Text passage>
(begin)

Readers of the blog know that I’m down on many of the policy measures in place to “combat obesity”. Lots of them fail when writ large, and I’m against policies that, you know, don’t work. So I read with interest a story in the NYT on some out-of-the box ideas:
[There’s] an effort to get Americans to change their eating habits, by two social scientists outmaneuvering the processed-food giants on their own turf, using their own tricks: the distracting little nudges and cues that confront a supermarket shopper at every turn. The researchers, like many government agencies and healthy-food advocates these days, are out to increase consumption of fruits and vegetables. But instead of preaching about diabetes or slapping taxes on junk food, they gently prod shoppers — so gently, in fact, that it’s hard to believe the results.
In one early test at a store in Virginia, grocery carts carried a strip of yellow duct tape that divided the baskets neatly in half; a flier instructed shoppers to put their fruits and vegetables in the front half of the cart. Average produce sales per customer jumped to $8.85 from $3.99.

(end)

Record set>
(begin)

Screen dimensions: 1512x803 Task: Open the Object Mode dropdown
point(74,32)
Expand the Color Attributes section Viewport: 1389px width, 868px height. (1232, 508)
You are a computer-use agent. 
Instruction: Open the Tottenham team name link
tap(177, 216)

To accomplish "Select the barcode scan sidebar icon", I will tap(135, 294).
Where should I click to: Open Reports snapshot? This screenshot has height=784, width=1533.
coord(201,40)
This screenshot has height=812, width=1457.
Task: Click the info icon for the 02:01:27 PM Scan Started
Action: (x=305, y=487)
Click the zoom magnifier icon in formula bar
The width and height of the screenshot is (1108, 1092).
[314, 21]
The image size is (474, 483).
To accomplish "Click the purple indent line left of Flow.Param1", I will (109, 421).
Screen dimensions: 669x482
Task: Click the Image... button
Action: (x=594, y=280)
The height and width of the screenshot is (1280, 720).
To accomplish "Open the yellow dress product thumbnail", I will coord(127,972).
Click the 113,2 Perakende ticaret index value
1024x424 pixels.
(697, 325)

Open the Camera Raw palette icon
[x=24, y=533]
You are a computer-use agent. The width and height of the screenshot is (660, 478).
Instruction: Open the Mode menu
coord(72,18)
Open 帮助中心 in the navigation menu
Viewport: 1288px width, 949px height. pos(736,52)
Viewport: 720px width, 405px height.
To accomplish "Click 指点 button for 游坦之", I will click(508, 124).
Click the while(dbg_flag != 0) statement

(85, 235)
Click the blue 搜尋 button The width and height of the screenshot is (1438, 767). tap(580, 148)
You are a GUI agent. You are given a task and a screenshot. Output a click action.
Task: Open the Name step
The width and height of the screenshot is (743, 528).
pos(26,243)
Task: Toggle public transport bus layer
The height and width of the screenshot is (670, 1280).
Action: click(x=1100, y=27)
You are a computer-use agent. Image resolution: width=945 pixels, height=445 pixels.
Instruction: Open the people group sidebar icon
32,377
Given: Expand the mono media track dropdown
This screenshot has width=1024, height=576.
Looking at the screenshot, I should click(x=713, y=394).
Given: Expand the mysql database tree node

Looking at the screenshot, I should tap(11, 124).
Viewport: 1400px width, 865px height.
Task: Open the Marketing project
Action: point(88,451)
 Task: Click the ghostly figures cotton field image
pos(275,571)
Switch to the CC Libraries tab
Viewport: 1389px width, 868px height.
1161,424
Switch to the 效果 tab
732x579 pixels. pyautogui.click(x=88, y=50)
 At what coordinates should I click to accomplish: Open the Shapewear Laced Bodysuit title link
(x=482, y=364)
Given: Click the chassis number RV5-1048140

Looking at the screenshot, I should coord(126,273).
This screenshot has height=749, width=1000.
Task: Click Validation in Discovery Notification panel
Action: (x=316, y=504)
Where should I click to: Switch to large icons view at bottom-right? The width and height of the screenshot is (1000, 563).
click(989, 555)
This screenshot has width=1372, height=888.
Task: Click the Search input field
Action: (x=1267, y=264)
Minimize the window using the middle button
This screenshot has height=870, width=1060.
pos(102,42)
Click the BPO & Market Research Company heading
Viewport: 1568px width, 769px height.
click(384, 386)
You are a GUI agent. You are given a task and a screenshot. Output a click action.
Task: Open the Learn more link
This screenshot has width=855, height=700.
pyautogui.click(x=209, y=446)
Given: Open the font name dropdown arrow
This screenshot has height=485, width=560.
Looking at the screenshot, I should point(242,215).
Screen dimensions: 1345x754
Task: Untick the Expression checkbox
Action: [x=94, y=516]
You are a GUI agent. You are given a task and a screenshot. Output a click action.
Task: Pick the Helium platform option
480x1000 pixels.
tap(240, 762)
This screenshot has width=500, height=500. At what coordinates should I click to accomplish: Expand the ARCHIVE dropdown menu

(end)

Written request 1>
In the blog post on grocery nudges, reproduce everything from "Readers of the" down to "believe the results.".
Written request 2>
Condense the paragraph of the blog post on grocery nudges that begins "In one early test at a store in Virginia" into a shorter version that keeps its main facts.
Written request 3>
According to the blog post on grocery nudges, what did average produce sales per customer reach in the Virginia store test?

Correct response 1>
Readers of the blog know that I’m down on many of the policy measures in place to “combat obesity”. Lots of them fail when writ large, and I’m against policies that, you know, don’t work. So I read with interest a story in the NYT on some out-of-the box ideas:
[There’s] an effort to get Americans to change their eating habits, by two social scientists outmaneuvering the processed-food giants on their own turf, using their own tricks: the distracting little nudges and cues that confront a supermarket shopper at every turn. The researchers, like many government agencies and healthy-food advocates these days, are out to increase consumption of fruits and vegetables. But instead of preaching about diabetes or slapping taxes on junk food, they gently prod shoppers — so gently, in fact, that it’s hard to believe the results.

Correct response 2>
At a Virginia store, yellow duct tape split grocery carts in half, and a flier told shoppers to put produce in the front half. Average produce sales per customer rose from $3.99 to $8.85.

Correct response 3>
They reached $8.85, up from $3.99.